Reproduce all of the records below word for word, keeping every line unchanged and in its original order.

— Begin —

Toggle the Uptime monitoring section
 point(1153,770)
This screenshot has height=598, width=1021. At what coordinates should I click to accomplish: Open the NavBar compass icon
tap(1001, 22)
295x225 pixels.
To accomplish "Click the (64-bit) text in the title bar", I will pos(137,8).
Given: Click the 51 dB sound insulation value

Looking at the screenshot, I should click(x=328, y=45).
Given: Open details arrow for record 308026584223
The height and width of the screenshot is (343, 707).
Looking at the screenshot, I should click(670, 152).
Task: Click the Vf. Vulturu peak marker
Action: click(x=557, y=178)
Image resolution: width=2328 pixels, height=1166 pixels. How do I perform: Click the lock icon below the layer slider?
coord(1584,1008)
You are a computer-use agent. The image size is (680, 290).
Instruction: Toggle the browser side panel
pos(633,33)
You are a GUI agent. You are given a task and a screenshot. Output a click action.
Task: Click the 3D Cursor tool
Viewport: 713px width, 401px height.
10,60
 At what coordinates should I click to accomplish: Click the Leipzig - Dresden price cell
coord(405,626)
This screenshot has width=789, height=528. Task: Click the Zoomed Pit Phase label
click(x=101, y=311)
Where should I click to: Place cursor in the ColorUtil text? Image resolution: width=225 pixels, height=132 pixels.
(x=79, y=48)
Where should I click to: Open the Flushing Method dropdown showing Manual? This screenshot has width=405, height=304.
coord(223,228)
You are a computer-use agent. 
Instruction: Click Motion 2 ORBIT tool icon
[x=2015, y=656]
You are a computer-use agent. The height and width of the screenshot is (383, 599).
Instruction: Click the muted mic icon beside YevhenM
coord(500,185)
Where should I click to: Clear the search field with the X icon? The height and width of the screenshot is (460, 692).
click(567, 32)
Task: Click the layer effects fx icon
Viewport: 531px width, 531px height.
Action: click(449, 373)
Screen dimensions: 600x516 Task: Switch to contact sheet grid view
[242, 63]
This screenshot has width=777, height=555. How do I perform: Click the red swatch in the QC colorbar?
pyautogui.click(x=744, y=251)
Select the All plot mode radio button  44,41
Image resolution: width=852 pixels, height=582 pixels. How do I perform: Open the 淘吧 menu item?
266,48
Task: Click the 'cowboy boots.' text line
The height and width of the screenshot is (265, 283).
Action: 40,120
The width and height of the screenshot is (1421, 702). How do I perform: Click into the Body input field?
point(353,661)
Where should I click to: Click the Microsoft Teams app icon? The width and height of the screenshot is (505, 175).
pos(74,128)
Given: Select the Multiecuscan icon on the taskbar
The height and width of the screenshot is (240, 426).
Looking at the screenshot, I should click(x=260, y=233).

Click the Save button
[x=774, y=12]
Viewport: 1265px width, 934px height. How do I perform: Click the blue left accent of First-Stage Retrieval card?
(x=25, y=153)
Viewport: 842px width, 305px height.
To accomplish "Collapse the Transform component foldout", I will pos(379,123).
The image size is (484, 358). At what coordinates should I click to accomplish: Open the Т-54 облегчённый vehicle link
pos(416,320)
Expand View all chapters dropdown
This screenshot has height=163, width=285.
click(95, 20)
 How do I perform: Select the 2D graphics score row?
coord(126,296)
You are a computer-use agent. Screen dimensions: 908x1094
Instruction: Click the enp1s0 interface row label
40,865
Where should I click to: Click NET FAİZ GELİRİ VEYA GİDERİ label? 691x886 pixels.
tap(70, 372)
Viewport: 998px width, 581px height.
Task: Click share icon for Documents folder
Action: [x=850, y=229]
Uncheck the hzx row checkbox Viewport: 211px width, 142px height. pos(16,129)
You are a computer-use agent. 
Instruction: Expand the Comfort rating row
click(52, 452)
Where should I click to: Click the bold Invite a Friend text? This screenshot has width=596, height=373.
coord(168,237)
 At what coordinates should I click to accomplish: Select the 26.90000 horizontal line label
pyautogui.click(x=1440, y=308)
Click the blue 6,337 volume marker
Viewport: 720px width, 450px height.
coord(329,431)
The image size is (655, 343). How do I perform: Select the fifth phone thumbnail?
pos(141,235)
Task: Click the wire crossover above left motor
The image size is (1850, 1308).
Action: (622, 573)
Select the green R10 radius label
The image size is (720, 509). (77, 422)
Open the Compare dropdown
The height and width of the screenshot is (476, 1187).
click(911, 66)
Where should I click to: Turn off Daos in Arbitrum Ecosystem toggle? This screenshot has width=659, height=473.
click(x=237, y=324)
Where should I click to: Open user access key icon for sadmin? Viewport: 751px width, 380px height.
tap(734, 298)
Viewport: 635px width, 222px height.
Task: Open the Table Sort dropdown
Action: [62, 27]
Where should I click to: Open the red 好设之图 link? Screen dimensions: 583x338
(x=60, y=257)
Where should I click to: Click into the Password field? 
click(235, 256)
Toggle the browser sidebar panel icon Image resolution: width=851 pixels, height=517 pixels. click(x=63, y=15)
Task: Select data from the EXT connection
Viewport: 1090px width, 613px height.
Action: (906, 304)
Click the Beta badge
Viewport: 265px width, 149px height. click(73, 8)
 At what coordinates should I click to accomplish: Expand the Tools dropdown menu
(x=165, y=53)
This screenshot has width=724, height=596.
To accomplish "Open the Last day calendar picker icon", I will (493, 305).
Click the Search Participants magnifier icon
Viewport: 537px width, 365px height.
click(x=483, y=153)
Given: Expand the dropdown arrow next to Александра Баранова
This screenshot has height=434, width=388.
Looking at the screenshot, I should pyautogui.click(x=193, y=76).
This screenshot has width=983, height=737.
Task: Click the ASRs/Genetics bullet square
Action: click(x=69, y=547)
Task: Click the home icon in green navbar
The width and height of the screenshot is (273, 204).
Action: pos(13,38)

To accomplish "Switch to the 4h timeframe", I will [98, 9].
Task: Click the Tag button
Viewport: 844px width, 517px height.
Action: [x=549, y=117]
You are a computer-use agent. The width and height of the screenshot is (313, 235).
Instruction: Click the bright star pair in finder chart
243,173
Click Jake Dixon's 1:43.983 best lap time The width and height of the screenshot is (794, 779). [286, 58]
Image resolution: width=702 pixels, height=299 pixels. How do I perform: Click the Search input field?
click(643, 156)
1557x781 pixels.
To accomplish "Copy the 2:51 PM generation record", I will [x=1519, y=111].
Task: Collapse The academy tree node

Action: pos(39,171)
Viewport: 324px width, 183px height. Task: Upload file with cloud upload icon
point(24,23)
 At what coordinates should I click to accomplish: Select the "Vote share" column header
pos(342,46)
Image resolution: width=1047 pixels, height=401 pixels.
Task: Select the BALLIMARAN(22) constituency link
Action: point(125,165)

— End —

RESULT OF THIS EXERCISE -
Toggle the Uptime monitoring section
 point(1153,770)
This screenshot has height=598, width=1021. At what coordinates should I click to accomplish: Open the NavBar compass icon
tap(1001, 22)
295x225 pixels.
To accomplish "Click the (64-bit) text in the title bar", I will pos(137,8).
Given: Click the 51 dB sound insulation value

Looking at the screenshot, I should click(x=328, y=45).
Given: Open details arrow for record 308026584223
The height and width of the screenshot is (343, 707).
Looking at the screenshot, I should click(670, 152).
Task: Click the Vf. Vulturu peak marker
Action: click(x=557, y=178)
Image resolution: width=2328 pixels, height=1166 pixels. How do I perform: Click the lock icon below the layer slider?
coord(1584,1008)
You are a computer-use agent. The image size is (680, 290).
Instruction: Toggle the browser side panel
pos(633,33)
You are a GUI agent. You are given a task and a screenshot. Output a click action.
Task: Click the 3D Cursor tool
Viewport: 713px width, 401px height.
10,60
 At what coordinates should I click to accomplish: Click the Leipzig - Dresden price cell
coord(405,626)
This screenshot has width=789, height=528. Task: Click the Zoomed Pit Phase label
click(x=101, y=311)
Where should I click to: Place cursor in the ColorUtil text? Image resolution: width=225 pixels, height=132 pixels.
(x=79, y=48)
Where should I click to: Open the Flushing Method dropdown showing Manual? This screenshot has width=405, height=304.
coord(223,228)
You are a computer-use agent. 
Instruction: Click Motion 2 ORBIT tool icon
[x=2015, y=656]
You are a computer-use agent. The height and width of the screenshot is (383, 599).
Instruction: Click the muted mic icon beside YevhenM
coord(500,185)
Where should I click to: Clear the search field with the X icon? The height and width of the screenshot is (460, 692).
click(567, 32)
Task: Click the layer effects fx icon
Viewport: 531px width, 531px height.
Action: click(449, 373)
Screen dimensions: 600x516 Task: Switch to contact sheet grid view
[242, 63]
This screenshot has width=777, height=555. How do I perform: Click the red swatch in the QC colorbar?
pyautogui.click(x=744, y=251)
Select the All plot mode radio button  44,41
Image resolution: width=852 pixels, height=582 pixels. How do I perform: Open the 淘吧 menu item?
266,48
Task: Click the 'cowboy boots.' text line
The height and width of the screenshot is (265, 283).
Action: 40,120
The width and height of the screenshot is (1421, 702). How do I perform: Click into the Body input field?
point(353,661)
Where should I click to: Click the Microsoft Teams app icon? The width and height of the screenshot is (505, 175).
pos(74,128)
Given: Select the Multiecuscan icon on the taskbar
The height and width of the screenshot is (240, 426).
Looking at the screenshot, I should click(x=260, y=233).

Click the Save button
[x=774, y=12]
Viewport: 1265px width, 934px height. How do I perform: Click the blue left accent of First-Stage Retrieval card?
(x=25, y=153)
Viewport: 842px width, 305px height.
To accomplish "Collapse the Transform component foldout", I will pos(379,123).
The image size is (484, 358). At what coordinates should I click to accomplish: Open the Т-54 облегчённый vehicle link
pos(416,320)
Expand View all chapters dropdown
This screenshot has height=163, width=285.
click(95, 20)
 How do I perform: Select the 2D graphics score row?
coord(126,296)
You are a computer-use agent. Screen dimensions: 908x1094
Instruction: Click the enp1s0 interface row label
40,865
Where should I click to: Click NET FAİZ GELİRİ VEYA GİDERİ label? 691x886 pixels.
tap(70, 372)
Viewport: 998px width, 581px height.
Task: Click share icon for Documents folder
Action: [x=850, y=229]
Uncheck the hzx row checkbox Viewport: 211px width, 142px height. pos(16,129)
You are a computer-use agent. 
Instruction: Expand the Comfort rating row
click(52, 452)
Where should I click to: Click the bold Invite a Friend text? This screenshot has width=596, height=373.
coord(168,237)
 At what coordinates should I click to accomplish: Select the 26.90000 horizontal line label
pyautogui.click(x=1440, y=308)
Click the blue 6,337 volume marker
Viewport: 720px width, 450px height.
coord(329,431)
The image size is (655, 343). How do I perform: Select the fifth phone thumbnail?
pos(141,235)
Task: Click the wire crossover above left motor
The image size is (1850, 1308).
Action: (622, 573)
Select the green R10 radius label
The image size is (720, 509). (77, 422)
Open the Compare dropdown
The height and width of the screenshot is (476, 1187).
click(911, 66)
Where should I click to: Turn off Daos in Arbitrum Ecosystem toggle? This screenshot has width=659, height=473.
click(x=237, y=324)
Where should I click to: Open user access key icon for sadmin? Viewport: 751px width, 380px height.
tap(734, 298)
Viewport: 635px width, 222px height.
Task: Open the Table Sort dropdown
Action: [62, 27]
Where should I click to: Open the red 好设之图 link? Screen dimensions: 583x338
(x=60, y=257)
Where should I click to: Click into the Password field? 
click(235, 256)
Toggle the browser sidebar panel icon Image resolution: width=851 pixels, height=517 pixels. click(x=63, y=15)
Task: Select data from the EXT connection
Viewport: 1090px width, 613px height.
Action: (906, 304)
Click the Beta badge
Viewport: 265px width, 149px height. click(73, 8)
 At what coordinates should I click to accomplish: Expand the Tools dropdown menu
(x=165, y=53)
This screenshot has width=724, height=596.
To accomplish "Open the Last day calendar picker icon", I will (493, 305).
Click the Search Participants magnifier icon
Viewport: 537px width, 365px height.
click(x=483, y=153)
Given: Expand the dropdown arrow next to Александра Баранова
This screenshot has height=434, width=388.
Looking at the screenshot, I should pyautogui.click(x=193, y=76).
This screenshot has width=983, height=737.
Task: Click the ASRs/Genetics bullet square
Action: click(x=69, y=547)
Task: Click the home icon in green navbar
The width and height of the screenshot is (273, 204).
Action: pos(13,38)

To accomplish "Switch to the 4h timeframe", I will [98, 9].
Task: Click the Tag button
Viewport: 844px width, 517px height.
Action: [x=549, y=117]
You are a computer-use agent. The width and height of the screenshot is (313, 235).
Instruction: Click the bright star pair in finder chart
243,173
Click Jake Dixon's 1:43.983 best lap time The width and height of the screenshot is (794, 779). [286, 58]
Image resolution: width=702 pixels, height=299 pixels. How do I perform: Click the Search input field?
click(643, 156)
1557x781 pixels.
To accomplish "Copy the 2:51 PM generation record", I will [x=1519, y=111].
Task: Collapse The academy tree node

Action: pos(39,171)
Viewport: 324px width, 183px height. Task: Upload file with cloud upload icon
point(24,23)
 At what coordinates should I click to accomplish: Select the "Vote share" column header
pos(342,46)
Image resolution: width=1047 pixels, height=401 pixels.
Task: Select the BALLIMARAN(22) constituency link
Action: point(125,165)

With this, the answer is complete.